■ Work instructions:
All records are to be transcribed in full; any pictures among them are to be skipped.

Pixel coordinate grounding data
• • •
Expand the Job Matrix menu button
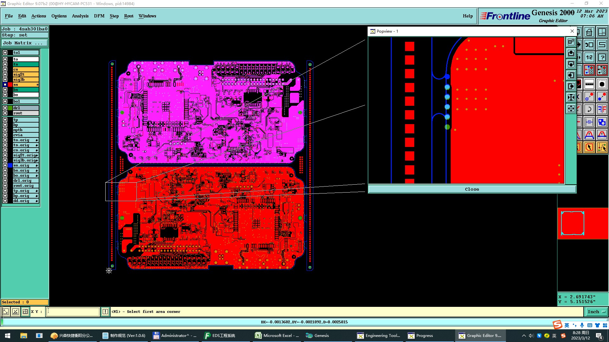This screenshot has height=342, width=609. point(25,43)
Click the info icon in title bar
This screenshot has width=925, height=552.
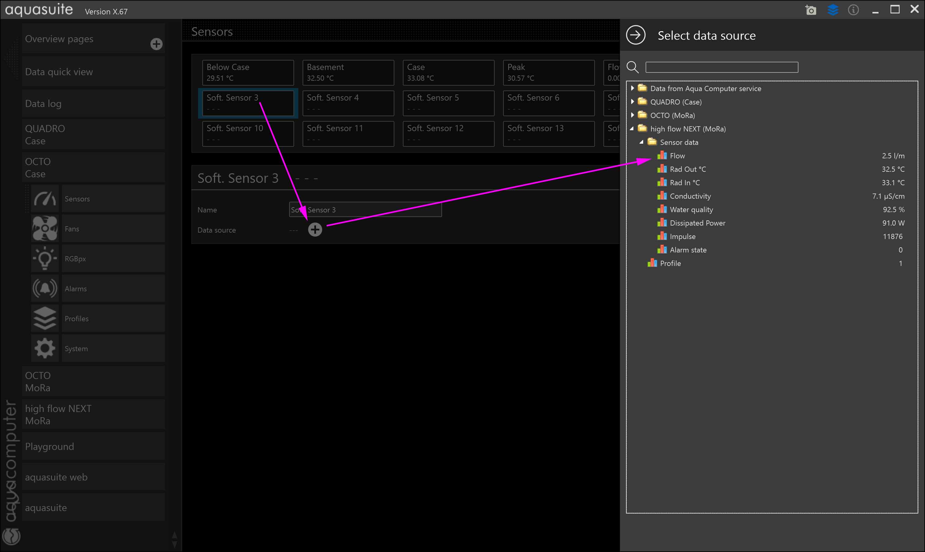click(x=853, y=10)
• • •
■ Result of this task:
Expand the Job Matrix menu button
This screenshot has height=342, width=609. point(25,43)
Click the info icon in title bar
This screenshot has width=925, height=552.
click(x=853, y=10)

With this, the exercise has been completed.